ReDoS and catastrophic backtracking — how to spot and stop it

Published 2026-05-15 · 11-min read

On July 2, 2019, Cloudflare went down for 27 minutes worldwide. The root cause was a single regex in a Web Application Firewall rule. Against attacker-shaped input, the regex consumed enough CPU on every server in the global fleet to wedge HTTP processing. That class of bug — Regular Expression Denial of Service, or ReDoS — is the topic of this guide.

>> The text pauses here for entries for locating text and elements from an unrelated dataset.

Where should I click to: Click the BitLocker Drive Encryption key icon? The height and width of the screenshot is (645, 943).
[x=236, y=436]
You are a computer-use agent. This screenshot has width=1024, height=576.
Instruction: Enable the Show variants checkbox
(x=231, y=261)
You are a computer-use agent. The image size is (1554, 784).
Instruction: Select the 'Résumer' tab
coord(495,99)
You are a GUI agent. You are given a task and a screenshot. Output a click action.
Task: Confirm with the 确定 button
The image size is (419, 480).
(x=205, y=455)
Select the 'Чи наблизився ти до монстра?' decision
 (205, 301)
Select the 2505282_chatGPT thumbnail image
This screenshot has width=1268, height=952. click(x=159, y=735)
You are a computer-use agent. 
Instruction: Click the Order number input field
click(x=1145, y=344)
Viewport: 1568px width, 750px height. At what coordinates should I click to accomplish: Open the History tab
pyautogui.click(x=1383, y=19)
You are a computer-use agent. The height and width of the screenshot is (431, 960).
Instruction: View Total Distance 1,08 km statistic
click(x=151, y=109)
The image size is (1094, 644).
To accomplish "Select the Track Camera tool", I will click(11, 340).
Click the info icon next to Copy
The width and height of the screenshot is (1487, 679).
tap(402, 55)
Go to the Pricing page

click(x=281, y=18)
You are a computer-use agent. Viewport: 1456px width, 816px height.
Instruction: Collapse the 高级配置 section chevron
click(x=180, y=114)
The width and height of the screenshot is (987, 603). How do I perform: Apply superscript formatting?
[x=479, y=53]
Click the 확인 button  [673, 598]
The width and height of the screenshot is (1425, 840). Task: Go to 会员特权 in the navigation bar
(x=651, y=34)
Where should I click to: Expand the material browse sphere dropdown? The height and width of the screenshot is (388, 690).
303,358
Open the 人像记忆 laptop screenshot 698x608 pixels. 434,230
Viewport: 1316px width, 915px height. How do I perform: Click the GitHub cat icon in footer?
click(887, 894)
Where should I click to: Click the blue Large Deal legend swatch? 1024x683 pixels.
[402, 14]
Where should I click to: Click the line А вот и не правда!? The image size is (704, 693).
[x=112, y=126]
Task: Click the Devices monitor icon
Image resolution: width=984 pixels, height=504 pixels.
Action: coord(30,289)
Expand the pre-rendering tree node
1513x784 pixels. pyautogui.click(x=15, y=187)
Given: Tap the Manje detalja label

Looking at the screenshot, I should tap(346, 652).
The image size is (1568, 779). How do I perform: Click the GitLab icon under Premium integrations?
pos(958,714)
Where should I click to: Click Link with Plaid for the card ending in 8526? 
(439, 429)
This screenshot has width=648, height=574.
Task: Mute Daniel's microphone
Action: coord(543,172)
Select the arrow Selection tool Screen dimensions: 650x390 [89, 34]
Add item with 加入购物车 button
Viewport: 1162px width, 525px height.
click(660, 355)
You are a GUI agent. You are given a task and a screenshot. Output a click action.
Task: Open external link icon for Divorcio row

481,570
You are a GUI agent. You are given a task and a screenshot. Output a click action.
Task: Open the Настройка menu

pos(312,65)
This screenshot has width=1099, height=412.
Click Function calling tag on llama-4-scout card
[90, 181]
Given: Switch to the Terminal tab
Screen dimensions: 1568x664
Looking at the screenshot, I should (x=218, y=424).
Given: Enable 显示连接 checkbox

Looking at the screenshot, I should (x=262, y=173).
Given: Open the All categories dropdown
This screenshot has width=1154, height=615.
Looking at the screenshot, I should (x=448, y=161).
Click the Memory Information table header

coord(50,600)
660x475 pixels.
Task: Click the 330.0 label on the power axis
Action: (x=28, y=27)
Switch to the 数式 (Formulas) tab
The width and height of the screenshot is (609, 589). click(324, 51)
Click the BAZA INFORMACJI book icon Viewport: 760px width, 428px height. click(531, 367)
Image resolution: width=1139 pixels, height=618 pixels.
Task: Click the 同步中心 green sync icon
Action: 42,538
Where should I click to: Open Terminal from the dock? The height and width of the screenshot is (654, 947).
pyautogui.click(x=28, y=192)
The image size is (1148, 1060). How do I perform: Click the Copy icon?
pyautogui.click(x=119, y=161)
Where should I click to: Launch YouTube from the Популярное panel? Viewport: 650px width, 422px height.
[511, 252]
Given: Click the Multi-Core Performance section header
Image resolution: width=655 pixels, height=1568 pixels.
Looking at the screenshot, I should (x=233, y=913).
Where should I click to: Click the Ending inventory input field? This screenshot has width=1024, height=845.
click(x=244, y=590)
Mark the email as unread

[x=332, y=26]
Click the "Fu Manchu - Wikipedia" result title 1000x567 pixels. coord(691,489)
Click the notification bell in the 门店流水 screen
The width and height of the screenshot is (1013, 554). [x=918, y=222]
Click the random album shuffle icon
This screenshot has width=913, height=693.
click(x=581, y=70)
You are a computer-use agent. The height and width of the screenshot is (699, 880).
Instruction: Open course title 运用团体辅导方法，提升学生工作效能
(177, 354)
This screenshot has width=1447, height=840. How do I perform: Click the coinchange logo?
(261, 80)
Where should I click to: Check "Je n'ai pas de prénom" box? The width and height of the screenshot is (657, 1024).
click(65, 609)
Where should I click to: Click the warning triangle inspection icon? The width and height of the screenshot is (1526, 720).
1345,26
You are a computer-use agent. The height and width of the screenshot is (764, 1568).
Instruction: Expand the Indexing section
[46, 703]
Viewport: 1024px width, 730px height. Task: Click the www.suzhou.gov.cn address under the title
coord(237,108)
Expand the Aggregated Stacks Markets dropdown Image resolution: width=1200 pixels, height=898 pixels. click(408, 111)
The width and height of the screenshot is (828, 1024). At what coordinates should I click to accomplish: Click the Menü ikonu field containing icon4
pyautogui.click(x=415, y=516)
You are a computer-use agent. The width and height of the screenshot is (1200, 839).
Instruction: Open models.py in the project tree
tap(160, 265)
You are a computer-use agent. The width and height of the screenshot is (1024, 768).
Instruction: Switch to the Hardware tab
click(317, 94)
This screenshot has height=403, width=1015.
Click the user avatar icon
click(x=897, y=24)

How regex engines actually run

Most regex engines (JavaScript, PCRE, Python re, Java, .NET, Ruby) are NFA backtracking. The engine tries to match the pattern by walking through the input and the pattern simultaneously, and when a match fails it backtracks — reverts the cursor and tries a different way to match.

Most of the time, backtracking is invisible and fast. But for certain pattern shapes, the number of ways to backtrack grows exponentially or polynomially with the length of the input. The engine has to enumerate them all before concluding the match has failed. That’s catastrophic backtracking.

The classic shape: nested quantifiers

The textbook example is (a+)+ against the input aaaaaaaaaaaaaaaa!:

/(a+)+/.test("aaaaaaaaaaaaaaaa!")

There’s no ! in the pattern, so the match will eventually fail. But before it fails, the engine tries every possible way to split the 16 as across the inner and outer quantifier. With 16 characters, that’s 2¹⁶ = 65,536 ways. With 30 characters, it’s a billion. With 40, a trillion. Your CPU is now the attacker’s.

The shapes to recognize

Three patterns reliably produce catastrophic backtracking:

1. Nested quantifiers:

(a+)+        (a*)*        (a+)*        ([a-z]+)+

2. Alternation with overlap, under a quantifier:

(a|a)+       (a|ab)+      (\w|\d)+    (.|\S)*

When the two alternatives can match the same character, the engine has multiple ways to consume the same input — and re-checks each one on failure.

3. Adjacent greedy quantifiers:

.*.*         a*a*         \w+\w+

When two greedy quantifiers can both consume the same characters, the engine tries every possible split between them.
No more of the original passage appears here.